::: THE DATA
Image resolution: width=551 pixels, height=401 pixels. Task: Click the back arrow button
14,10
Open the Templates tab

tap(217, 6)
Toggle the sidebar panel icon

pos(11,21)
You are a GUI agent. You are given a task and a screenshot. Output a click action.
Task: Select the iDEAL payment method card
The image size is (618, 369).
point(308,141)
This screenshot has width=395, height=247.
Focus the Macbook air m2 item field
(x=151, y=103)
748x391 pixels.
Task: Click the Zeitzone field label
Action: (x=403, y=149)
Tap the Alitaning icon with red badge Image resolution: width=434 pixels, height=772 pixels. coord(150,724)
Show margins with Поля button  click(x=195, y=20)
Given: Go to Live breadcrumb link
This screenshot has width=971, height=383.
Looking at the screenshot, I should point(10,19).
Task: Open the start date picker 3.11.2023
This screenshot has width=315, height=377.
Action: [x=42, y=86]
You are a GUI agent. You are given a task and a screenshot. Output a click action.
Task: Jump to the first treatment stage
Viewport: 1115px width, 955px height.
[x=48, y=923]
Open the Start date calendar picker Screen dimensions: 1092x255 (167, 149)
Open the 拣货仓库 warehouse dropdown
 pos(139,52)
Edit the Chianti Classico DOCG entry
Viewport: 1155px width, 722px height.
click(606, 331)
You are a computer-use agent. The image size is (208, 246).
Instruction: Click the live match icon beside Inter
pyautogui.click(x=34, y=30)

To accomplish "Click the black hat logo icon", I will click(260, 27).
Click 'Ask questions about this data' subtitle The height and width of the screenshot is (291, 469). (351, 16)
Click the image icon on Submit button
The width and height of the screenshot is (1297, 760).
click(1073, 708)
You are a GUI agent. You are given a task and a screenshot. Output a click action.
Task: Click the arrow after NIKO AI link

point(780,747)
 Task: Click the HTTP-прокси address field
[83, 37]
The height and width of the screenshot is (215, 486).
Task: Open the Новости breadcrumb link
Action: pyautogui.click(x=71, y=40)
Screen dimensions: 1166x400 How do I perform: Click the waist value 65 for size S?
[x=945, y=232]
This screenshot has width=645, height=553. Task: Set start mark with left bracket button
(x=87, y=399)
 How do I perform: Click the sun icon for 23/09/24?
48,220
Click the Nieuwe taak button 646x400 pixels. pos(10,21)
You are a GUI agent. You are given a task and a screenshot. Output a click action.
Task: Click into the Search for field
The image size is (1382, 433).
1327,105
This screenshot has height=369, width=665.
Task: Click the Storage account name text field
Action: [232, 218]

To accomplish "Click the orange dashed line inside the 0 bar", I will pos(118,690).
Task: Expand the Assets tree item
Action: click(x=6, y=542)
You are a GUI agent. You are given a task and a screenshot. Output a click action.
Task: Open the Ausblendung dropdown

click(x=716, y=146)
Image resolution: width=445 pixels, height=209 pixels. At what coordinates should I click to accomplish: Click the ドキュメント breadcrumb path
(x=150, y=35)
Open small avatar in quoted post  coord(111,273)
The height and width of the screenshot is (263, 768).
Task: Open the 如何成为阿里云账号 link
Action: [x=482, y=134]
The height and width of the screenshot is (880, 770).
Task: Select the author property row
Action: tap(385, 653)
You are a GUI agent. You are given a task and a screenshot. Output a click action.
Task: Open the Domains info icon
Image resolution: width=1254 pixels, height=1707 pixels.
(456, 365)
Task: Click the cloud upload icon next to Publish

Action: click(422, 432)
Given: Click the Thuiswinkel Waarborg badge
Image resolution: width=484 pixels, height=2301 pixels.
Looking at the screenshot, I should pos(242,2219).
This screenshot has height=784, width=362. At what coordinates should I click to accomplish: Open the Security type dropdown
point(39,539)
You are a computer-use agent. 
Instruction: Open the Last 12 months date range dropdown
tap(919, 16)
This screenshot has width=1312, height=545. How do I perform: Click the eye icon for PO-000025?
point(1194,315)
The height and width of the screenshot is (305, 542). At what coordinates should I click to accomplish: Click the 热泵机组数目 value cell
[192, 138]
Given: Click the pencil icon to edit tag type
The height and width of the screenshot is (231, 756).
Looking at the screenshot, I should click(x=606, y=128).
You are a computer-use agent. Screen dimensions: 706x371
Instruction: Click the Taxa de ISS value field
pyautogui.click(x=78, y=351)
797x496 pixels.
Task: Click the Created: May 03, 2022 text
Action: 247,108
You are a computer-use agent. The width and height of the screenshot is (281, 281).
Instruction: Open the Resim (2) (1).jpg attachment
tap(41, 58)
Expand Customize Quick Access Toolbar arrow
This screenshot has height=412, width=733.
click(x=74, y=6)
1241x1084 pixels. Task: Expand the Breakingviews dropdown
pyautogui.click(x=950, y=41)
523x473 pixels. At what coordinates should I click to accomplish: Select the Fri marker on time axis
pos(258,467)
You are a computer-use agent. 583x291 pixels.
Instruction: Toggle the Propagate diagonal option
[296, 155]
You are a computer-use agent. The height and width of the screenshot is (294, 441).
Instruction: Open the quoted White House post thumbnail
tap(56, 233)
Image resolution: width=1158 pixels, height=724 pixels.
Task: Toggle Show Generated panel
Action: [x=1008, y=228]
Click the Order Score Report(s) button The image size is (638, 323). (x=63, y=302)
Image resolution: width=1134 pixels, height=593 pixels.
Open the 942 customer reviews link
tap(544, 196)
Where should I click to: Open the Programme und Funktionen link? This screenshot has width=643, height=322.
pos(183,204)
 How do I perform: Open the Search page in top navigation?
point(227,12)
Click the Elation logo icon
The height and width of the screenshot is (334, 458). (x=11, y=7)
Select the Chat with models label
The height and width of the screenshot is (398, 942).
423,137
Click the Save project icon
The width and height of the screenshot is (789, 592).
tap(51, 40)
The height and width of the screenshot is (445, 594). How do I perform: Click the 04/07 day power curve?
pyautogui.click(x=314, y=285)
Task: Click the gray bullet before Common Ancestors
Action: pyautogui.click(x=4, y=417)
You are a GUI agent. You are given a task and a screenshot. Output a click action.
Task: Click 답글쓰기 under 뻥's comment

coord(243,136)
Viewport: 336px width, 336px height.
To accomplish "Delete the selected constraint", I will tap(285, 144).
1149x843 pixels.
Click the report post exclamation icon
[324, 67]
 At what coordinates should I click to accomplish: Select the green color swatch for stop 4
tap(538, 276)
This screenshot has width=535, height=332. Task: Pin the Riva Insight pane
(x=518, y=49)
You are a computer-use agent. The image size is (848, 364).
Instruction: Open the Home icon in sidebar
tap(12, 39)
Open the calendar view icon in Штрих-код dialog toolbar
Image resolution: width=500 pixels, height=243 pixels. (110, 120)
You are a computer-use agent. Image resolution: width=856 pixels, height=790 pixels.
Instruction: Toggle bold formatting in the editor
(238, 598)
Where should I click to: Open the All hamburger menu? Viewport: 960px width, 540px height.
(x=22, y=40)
::::::
» **PROBLEM STATEMENT**
The answer must be every line of the data that contains the word "computer".

» **SOLUTION BELOW**
You are a computer-use agent. The image size is (208, 246).
You are a computer-use agent. 
You are a computer-use agent. Screen dimensions: 706x371
You are a computer-use agent. The width and height of the screenshot is (281, 281).
You are a computer-use agent. 583x291 pixels.
You are a computer-use agent. The height and width of the screenshot is (294, 441).
You are a computer-use agent. The image size is (848, 364).
You are a computer-use agent. Image resolution: width=856 pixels, height=790 pixels.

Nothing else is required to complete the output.